FIG. 10 shows a signal timing chart when a conventional aperture-type mechanical lens shutter is used. In comparison, as is clear from the timing chart in FIG. 7, the shutter device according to the present invention has a high speed. It can be seen that this has been achieved.

<Effects of the Invention> According to the present invention, since the operation is a simple rotation, the structure is simple and the speed can be easily increased.
It is possible to provide a shutter device that satisfactorily satisfies the requirements of lifespan and price.

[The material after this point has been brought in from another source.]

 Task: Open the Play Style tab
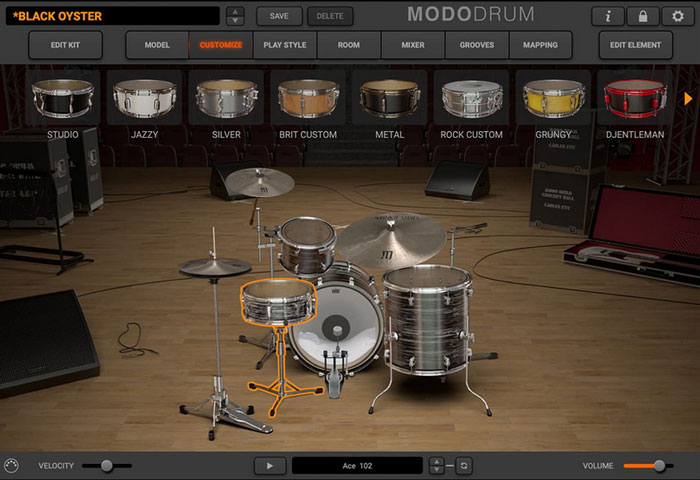point(285,45)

[Brief explanation of the drawing]

FIG. 1 is a diagram showing the configuration of an embodiment of the present invention, FIG. 2 is a diagram showing the structure of a disk in the embodiment of the present invention, and FIG. 3 is a diagram showing the planar structure of the rotational position sensor of the embodiment of the present invention. FIG. 4 is a diagram showing the side structure of FIG. 3, FIG. 5 is a diagram explaining the relationship between the disk and the optical path in the embodiment of the present invention, and FIG. 6 is a flowchart showing the operation procedure of the embodiment of the present invention. Fig. 7 is a diagram showing the signal waveform of the embodiment of the present invention, Fig. 8 is a diagram illustrating the relationship between the rotational position of the disc and the optical path in the embodiment of the invention, and Fig. 9 is a diagram showing the structure of the conventional example. , FIG. 10 is a diagram showing a signal waveform of a conventional example. 1.2...Light source 3...Disk 4...Rotation sensor 5...Signal generation circuit 6...Main calculation circuit 7... ... Memory 8 ... Solid-state imaging camera 9.10 ... Reflector 11 ... Motor 12 ... Speed change mechanism 13 ... Surface to be inspected Patent applicant Sharp Co., Ltd. Agent Patent Attorney Nishi 1) New construction Figure 1 Figure 2 Figure 3 Figure 4 Figure 5

Claims (1)

[Claims] Projection of light from two light sources that generate the above-mentioned light onto the object to be inspected when an image is captured by an imaging means when light in the X-axis direction and the Y-axis direction is projected onto the object to be inspected and image processing is performed. A two-light source high-speed switching shutter device for image processing that switches at high speed includes a disk having a shutter window that is rotatable at a position that crosses the optical path from the two light sources to the object to be inspected; a detection means for detecting the rotational position of the shutter window in accordance with the detection; and a detection means for instructing the imaging means to take an image of the inspection object onto which light is projected in the X-axis direction or the Y-axis direction in response to the detection by the detection means. 1. A two-light source high-speed switching shutter device for image processing, comprising: signal generating means for generating a signal.